電子書籍と本とWEBの話

電子書籍の話が盛り上がっているこのごろ、ときどきふと思うこと。
それは「本って何だろう?」ということ。
辞書的な意味や歴史的な意味ではなく、一般的に自分たちが「本」と呼んでいる「あれ」はつまり簡単にいうとどういうものだろう?


もし、「紙を束ねて綴じたものが本」だとしたら、ノートや手帳も本ということになっちゃいます。
ではもっと狭くして、「情報が書かれている紙を綴じたものが本」だとしたら、紙に書かれていない電子書籍は本ではありません。
形にこだわらず中身を重視して「情報を集めて表示している何か」が本だとするなら、WEBサイトだって、本と呼んでもよさそうなものです。


「本」を定義しようとすると、狭くすればするほど一般的に「本」と思われるものが本でなくなり、広くしようとすればするほど一般的には「本」とは呼ばれないものも「本」になってしまって、どうもうまくいきません。



私は実のところをいうと、電子書籍というものにちょっとした違和感を覚えることがあります。
乱暴に言ってしまうと、「電子書籍なんてわざわざ作らなくてもWEBがあるのに」と思ってしまうことがあるのです。


実際に、昔は「本」として提供されていた情報やコンテンツのなかには、今はWEBに移行していっているものも多くあります。
地図は昔は本屋で買っていましたが、今はMapionで事足りてしまいます。
時刻表もそうです。

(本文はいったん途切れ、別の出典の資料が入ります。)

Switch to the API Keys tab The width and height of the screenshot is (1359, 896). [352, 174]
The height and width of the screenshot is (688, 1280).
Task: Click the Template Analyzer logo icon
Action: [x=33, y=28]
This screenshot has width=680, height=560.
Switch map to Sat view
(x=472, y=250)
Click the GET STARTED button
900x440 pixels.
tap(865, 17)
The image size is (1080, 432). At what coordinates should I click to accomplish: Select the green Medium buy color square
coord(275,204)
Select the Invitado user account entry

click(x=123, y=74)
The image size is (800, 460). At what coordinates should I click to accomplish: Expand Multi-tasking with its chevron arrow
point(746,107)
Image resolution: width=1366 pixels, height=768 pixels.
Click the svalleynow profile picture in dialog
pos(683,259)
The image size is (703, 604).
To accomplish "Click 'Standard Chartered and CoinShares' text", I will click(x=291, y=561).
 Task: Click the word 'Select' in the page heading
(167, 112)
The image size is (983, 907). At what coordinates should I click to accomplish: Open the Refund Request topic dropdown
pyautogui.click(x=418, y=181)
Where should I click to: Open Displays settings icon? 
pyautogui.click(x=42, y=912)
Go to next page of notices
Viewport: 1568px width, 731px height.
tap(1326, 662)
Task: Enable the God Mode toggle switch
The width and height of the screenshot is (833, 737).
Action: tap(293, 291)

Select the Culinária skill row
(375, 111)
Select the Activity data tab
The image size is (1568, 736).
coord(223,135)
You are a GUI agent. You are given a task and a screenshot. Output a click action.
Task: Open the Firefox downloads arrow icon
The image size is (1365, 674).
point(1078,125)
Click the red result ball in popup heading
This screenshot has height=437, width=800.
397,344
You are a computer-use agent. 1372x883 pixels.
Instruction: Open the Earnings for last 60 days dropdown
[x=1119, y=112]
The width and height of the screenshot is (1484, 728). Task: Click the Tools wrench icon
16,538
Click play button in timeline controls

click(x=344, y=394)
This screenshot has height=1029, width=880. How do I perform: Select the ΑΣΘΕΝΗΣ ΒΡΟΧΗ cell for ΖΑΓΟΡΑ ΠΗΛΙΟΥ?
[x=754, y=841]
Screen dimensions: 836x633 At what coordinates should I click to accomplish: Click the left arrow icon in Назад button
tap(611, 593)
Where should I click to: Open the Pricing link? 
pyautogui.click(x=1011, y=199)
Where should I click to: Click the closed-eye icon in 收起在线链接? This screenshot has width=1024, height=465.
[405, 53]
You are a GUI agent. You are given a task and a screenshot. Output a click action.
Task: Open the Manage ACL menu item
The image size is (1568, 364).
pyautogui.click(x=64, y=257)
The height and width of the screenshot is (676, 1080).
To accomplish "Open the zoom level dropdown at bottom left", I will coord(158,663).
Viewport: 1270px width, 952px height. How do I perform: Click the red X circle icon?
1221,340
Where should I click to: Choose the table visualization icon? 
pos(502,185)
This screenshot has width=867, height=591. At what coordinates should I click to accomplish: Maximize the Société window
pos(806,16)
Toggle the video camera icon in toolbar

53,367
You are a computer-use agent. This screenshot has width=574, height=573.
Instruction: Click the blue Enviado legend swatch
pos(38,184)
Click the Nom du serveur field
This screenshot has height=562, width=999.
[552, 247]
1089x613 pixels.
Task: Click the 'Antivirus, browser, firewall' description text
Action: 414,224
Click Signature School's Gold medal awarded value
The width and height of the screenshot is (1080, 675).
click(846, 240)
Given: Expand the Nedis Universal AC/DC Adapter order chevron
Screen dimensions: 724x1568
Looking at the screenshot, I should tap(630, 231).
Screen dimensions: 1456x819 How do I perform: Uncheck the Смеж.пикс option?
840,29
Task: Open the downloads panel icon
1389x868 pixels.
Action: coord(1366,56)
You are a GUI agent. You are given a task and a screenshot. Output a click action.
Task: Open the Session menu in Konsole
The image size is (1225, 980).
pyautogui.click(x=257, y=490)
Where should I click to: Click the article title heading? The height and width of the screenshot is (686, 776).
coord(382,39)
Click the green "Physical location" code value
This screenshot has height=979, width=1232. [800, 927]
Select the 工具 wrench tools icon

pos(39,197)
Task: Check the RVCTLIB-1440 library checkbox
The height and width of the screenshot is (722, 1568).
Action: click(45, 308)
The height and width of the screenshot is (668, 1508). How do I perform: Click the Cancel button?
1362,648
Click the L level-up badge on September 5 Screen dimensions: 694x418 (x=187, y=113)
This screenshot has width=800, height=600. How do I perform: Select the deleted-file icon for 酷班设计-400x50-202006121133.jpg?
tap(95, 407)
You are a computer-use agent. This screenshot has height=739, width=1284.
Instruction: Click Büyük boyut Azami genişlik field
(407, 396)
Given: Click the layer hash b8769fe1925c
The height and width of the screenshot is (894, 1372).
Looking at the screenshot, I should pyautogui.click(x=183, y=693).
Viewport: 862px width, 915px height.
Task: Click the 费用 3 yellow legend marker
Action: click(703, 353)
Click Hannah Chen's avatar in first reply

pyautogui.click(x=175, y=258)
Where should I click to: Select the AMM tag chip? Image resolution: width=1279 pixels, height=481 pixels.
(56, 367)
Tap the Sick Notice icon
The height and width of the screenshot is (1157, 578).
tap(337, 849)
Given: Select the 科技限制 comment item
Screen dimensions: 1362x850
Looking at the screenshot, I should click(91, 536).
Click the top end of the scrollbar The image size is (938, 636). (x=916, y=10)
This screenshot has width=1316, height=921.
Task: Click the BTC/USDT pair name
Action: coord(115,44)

Yahoo!の時刻表で足ります。
レシピ本も買わなくなりました。クックパッドがあればじゅうぶんです。
小説だって漫画だって、WEB上にはいくらでもあります。


WEBという便利なものがすでにあるのに、わざわざ使い勝手が悪い電子書籍を作る必要がどこにあるんだろう?
WEBでいくらでも手軽に読めるものを、わざわざ電子書籍の形で欲しいと思う人がどれだけいるのだろう?
WEBになくて「本」にあるもの。アドバンテージみたいなもの。そういうものがなければ、読者はわざわざ電子書籍を買い求めたりしないのではないか?


それで最初の疑問「本ってなんだろうなあ」に戻るわけです。


とりあえずいまのところ結論のようなものはないのですが(いつもオチがなくてすみません)、ひとまず、頭の隅っこにいつもこの疑問は置いておこうと思ってます。もしかしたら、電子書籍が普及しだして、色んな形の電子書籍が現れてきたら、だんだん「これが本ってものだ」と分かるようになるのかもしれません。